* [Document segment]:

Start of Block

British financial services company

CommuterClub (also known as Commuter Club) was a UK-based financial services company that provided loans for annual season tickets, allowing commuters to pay for them in monthly instalments. CommuterClub was founded in 2013 by Petko Plachkov and Imran Gulamhuseinwala. Imran was honoured for his work in the FinTech industry in January 2017 in the Queen's Honour list with an OBE.

On March 25, 2022, CommuterClub announced that it was ceasing sales to new customers and renewals to current customers, due to the effect of COVID-19 on the rail industry.

In January 2023, the company was declared insolvent, and commencement of wind-up began on 28 February 2023.

End of Block

* [Questions]:
1. Reproduce the CommuterClub passage from "British financial services" to "with an OBE.".
2. According to the CommuterClub passage, who founded the company?

* [Collected material]:
Start of Block

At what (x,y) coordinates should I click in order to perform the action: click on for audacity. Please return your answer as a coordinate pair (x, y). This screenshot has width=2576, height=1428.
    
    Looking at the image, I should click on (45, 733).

End of Block

* [Per-task outputs]:
1.
British financial services company

CommuterClub (also known as Commuter Club) was a UK-based financial services company that provided loans for annual season tickets, allowing commuters to pay for them in monthly instalments. CommuterClub was founded in 2013 by Petko Plachkov and Imran Gulamhuseinwala. Imran was honoured for his work in the FinTech industry in January 2017 in the Queen's Honour list with an OBE.

2. Petko Plachkov and Imran Gulamhuseinwala founded CommuterClub.